The Portsmouth Harbor Lighthouse, the only lighthouse in mainland New Hampshire, is depicted as picturesque and quaint. The article suggests that its scenic views, especially during sunset, make it a must-visit attraction just 10 minutes' drive from Portsmouth.

9. Black Heritage Trail (Concept: Historical Exploration of African American History)

The Black Heritage Trail invites visitors to explore the black history of New Hampshire through guided or self-guided tours. The trail aims to provide a more inclusive narrative, shedding light on the intertwining history of Portsmouth with slavery.

10. Isles of Shoals (Concept: Island Cluster and Tourist Destination)

The Isles of Shoals, a cluster of islands off the coast of New Hampshire and Maine, are presented as a tourist hotspot. The article suggests activities such as whale watching and sampling local lobster, emphasizing the islands' historical discovery in 1614.

11. Warner House (Concept: Historic Home with Georgian Architecture)

The Warner House, a grand home in Portsmouth showcasing Georgian architecture, is discussed as a surviving example of early brick structures. Visitors are encouraged to explore dramatic murals, wooden furniture, and period decor within the house.

12. Moffatt-Ladd House & Garden (Concept: Historic House Museum)

Built in 1763, the Moffatt-Ladd House is portrayed as a historic home overlooking the Piscataqua River. The article mentions its role as a museum since 1912, allowing visitors to learn about trade, history, and the lives of both free and enslaved occupants.

13. USS Albacore Museum (Concept: Submarine Museum)

The USS Albacore Museum showcases one of the first submarines of its kind, offering visitors insights into submarine technology. The museum provides interactive experiences, allowing visitors to play captain and learn about life on board.

14. Prescott Park (Concept: Riverside Park and Cultural Venue)

Prescott Park, a charming riverside park, is presented as an ideal place to unwind and reconnect with nature. The park's features, including flower beds and water elements, make it a perfect spot for a picnic or a leisurely stroll.

15. Market Square (Concept: Historical Square and Shopping Hub)
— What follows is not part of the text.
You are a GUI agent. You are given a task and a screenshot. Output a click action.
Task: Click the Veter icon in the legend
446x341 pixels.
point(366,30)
Market Square is described as a historical square where visitors can engage in shopping, enjoy coffee at a cafe, and admire architectural remnants of the past. Its central location near major attractions makes it a convenient stop for exploration.
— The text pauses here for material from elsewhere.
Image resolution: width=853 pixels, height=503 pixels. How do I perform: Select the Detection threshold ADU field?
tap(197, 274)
16. Strawbery Banke Museum (Concept: Living History Museum)

The Strawbery Banke Museum, a representation of the waterfront neighborhood of Puddle Dock, is introduced as a living history museum. The article suggests exploring historic buildings, gardens, and exhibitions while experiencing a glimpse of Portsmouth's past.

In conclusion, this guide offers a comprehensive overview of Portsmouth's attractions, blending historical, cultural, and recreational elements to cater to a diverse range of visitors. The article effectively combines detailed descriptions with recommendations, making it a valuable resource for those planning a visit to this picturesque port town.